- _Exercise_: Reproduce each line of the listing below word for word, leaving out the pictures.

- _Dataset entries_:

━━━━━━━━━━

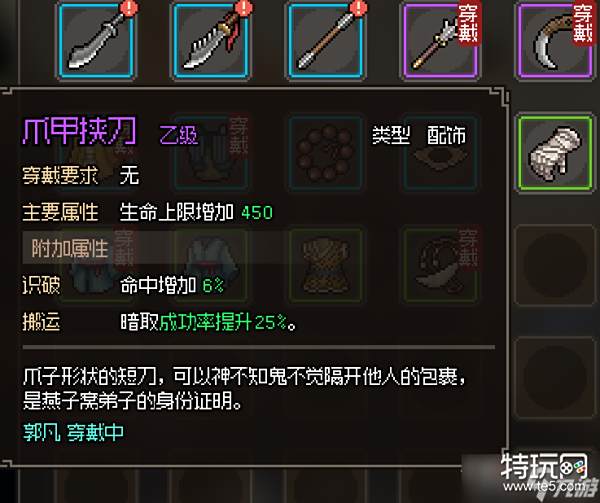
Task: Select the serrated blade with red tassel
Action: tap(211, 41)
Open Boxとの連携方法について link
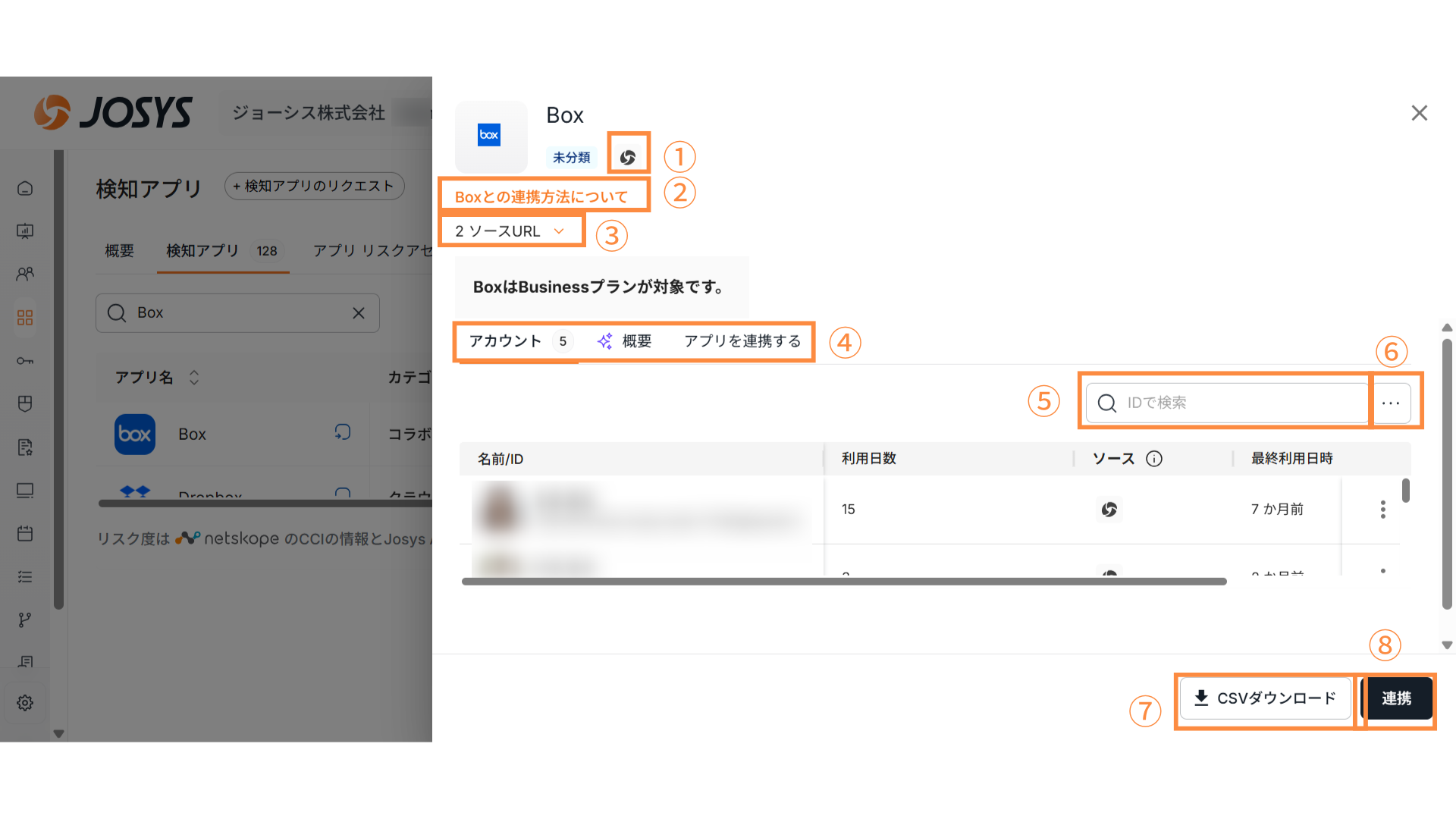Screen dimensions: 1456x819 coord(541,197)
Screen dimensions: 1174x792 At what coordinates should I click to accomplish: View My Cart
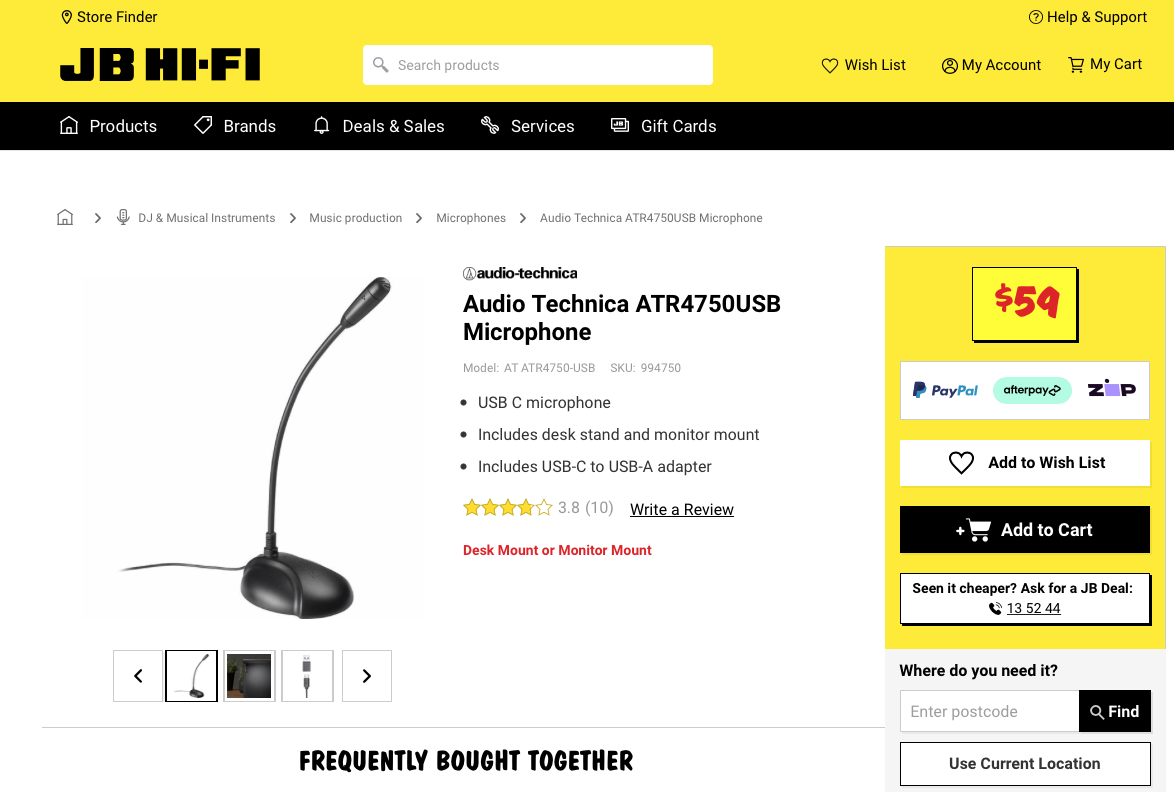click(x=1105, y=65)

━━━━━━━━━━

- _Solution to this exercise_:
Task: Select the serrated blade with red tassel
Action: tap(211, 41)
Open Boxとの連携方法について link
Screen dimensions: 1456x819 coord(541,197)
Screen dimensions: 1174x792 At what coordinates should I click to accomplish: View My Cart
click(x=1105, y=65)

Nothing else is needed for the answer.